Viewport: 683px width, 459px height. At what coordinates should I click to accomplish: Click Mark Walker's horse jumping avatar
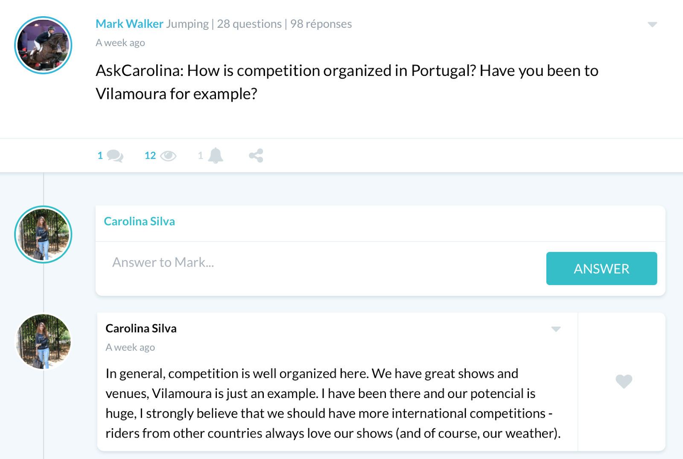click(43, 45)
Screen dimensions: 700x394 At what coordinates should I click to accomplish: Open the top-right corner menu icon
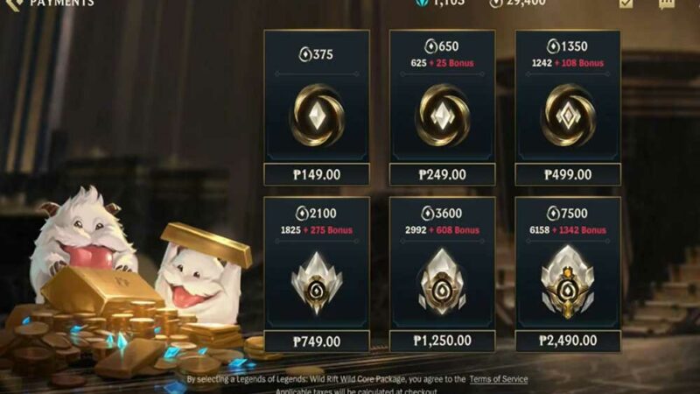[x=667, y=4]
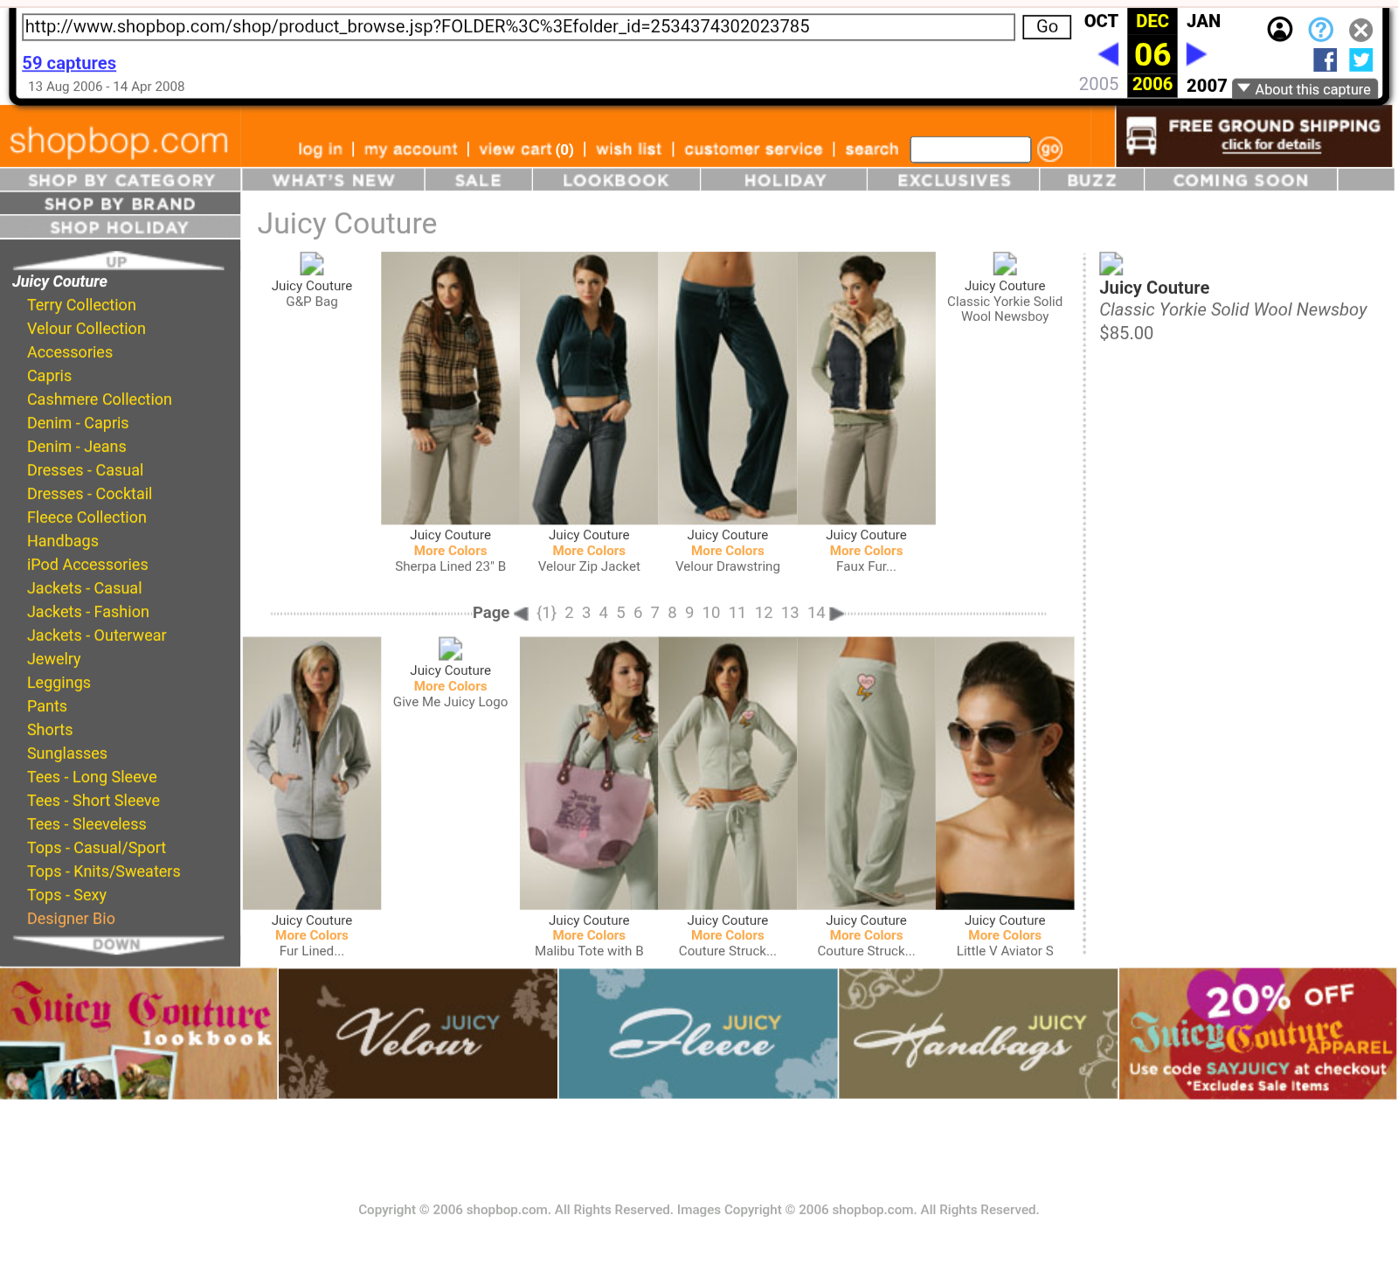Open the Velour Drawstring pants product image
Image resolution: width=1398 pixels, height=1270 pixels.
[x=727, y=388]
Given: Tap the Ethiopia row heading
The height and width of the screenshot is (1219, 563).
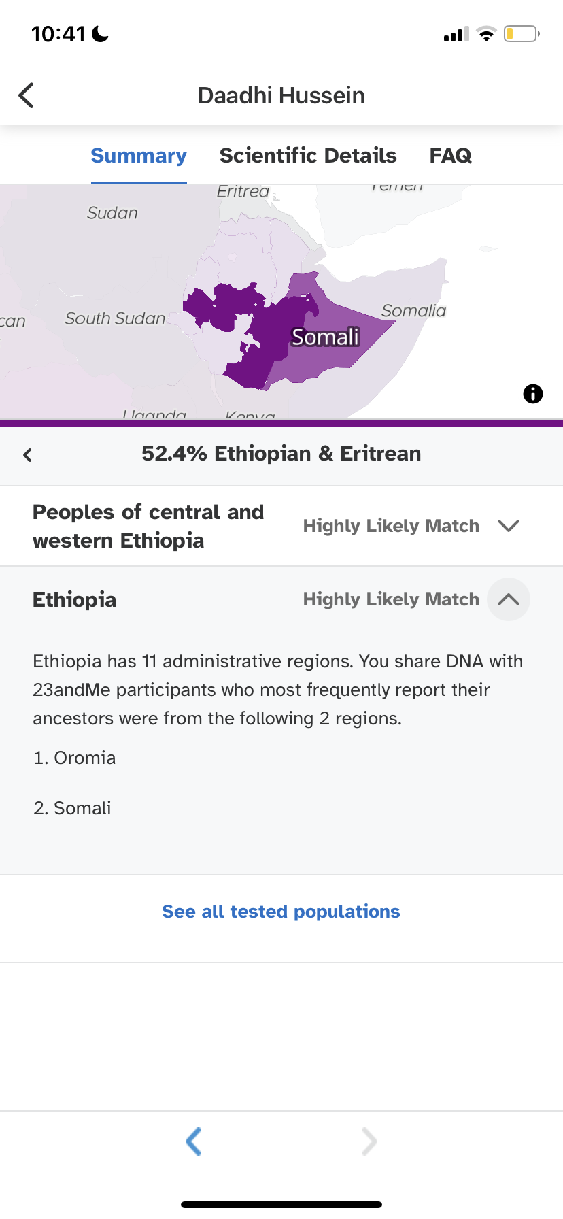Looking at the screenshot, I should [75, 600].
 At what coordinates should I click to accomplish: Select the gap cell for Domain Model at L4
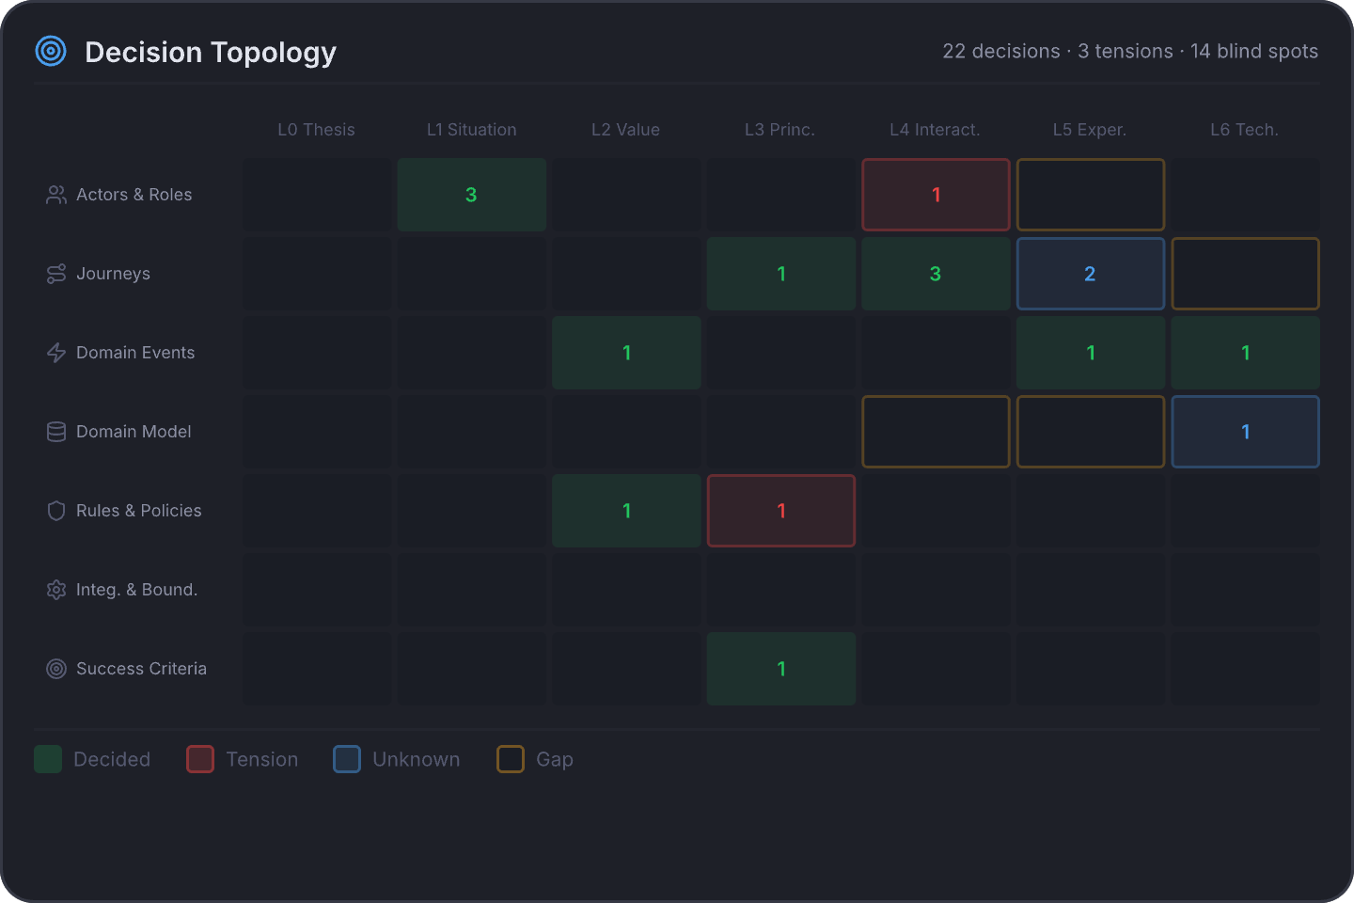coord(936,432)
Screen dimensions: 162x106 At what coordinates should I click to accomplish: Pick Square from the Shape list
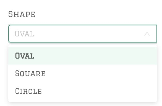(x=83, y=73)
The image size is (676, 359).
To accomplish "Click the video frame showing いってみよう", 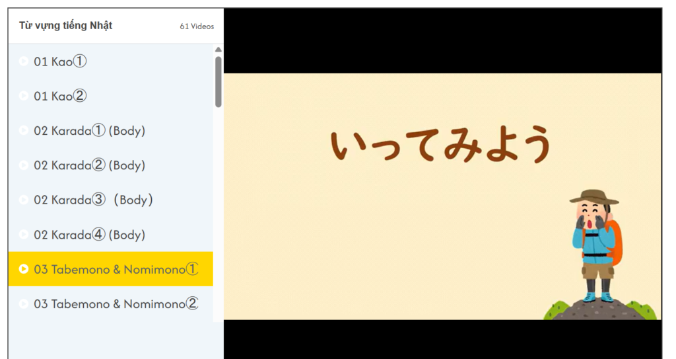I will [442, 196].
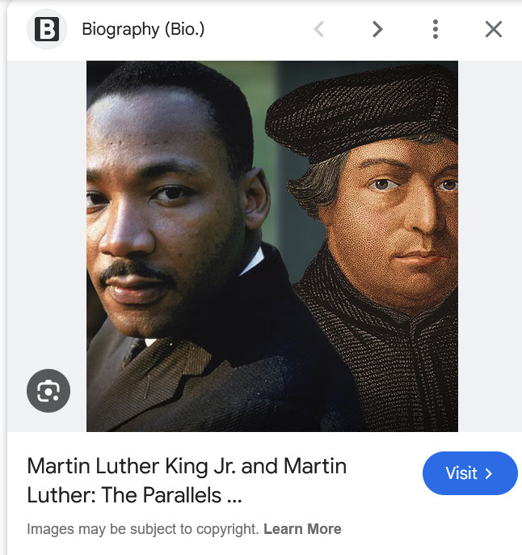Close the image preview panel

(x=494, y=29)
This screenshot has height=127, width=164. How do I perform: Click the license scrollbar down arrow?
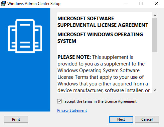[155, 90]
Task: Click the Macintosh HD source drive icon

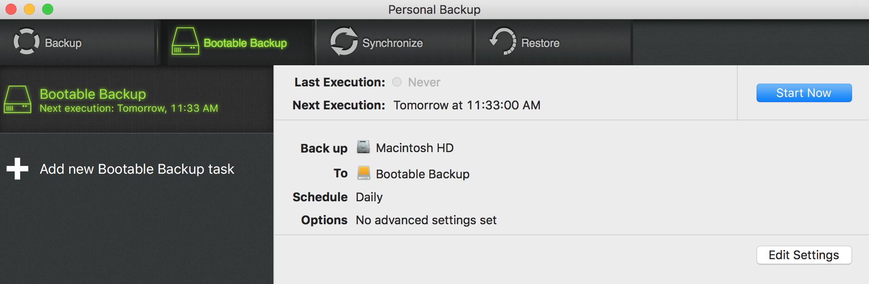Action: pos(363,147)
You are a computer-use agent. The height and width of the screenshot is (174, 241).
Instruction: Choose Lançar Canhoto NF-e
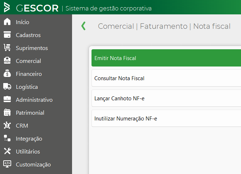tap(166, 98)
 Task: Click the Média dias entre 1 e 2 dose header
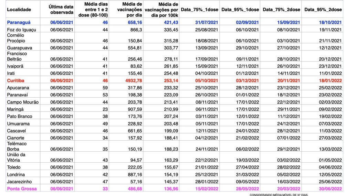(93, 10)
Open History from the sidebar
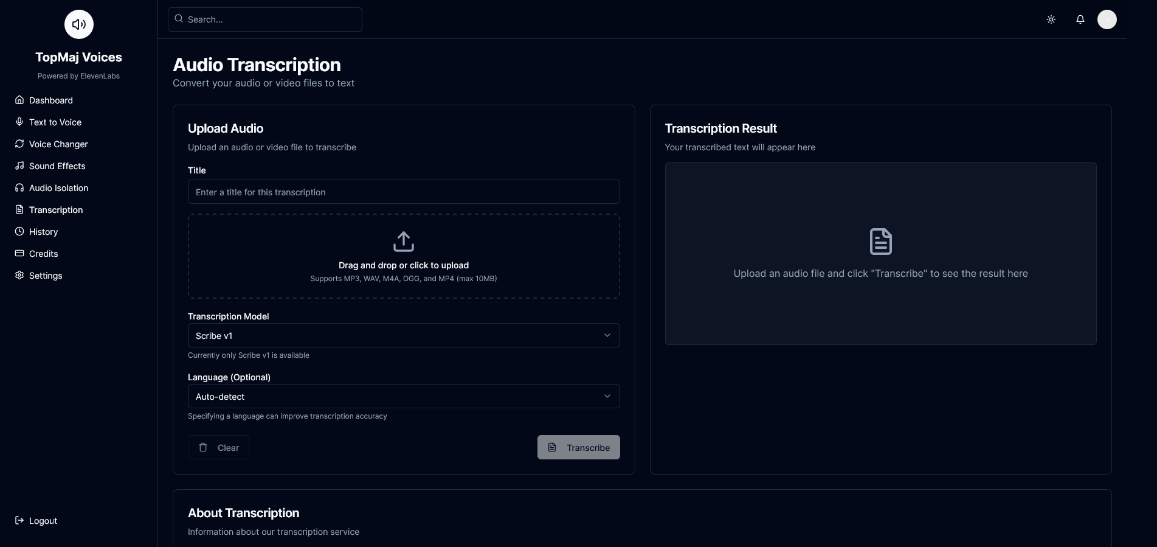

• • • •

• _HOW TO COMPLETE THIS TASK_
Look above for the line containing "At what coordinates should I click to accomplish: Select", then copy exactly from it through the line containing "The image size is (676, 359).", keeping both and leaving out pictures. Add nothing else.

• _EXERCISE ANSWER_
 At what coordinates should I click to accomplish: Select the gap cell for Domain Model at L4
coord(936,432)
Screen dimensions: 162x106 At what coordinates should I click to accomplish: Pick Square from the Shape list
(x=83, y=73)
The image size is (676, 359).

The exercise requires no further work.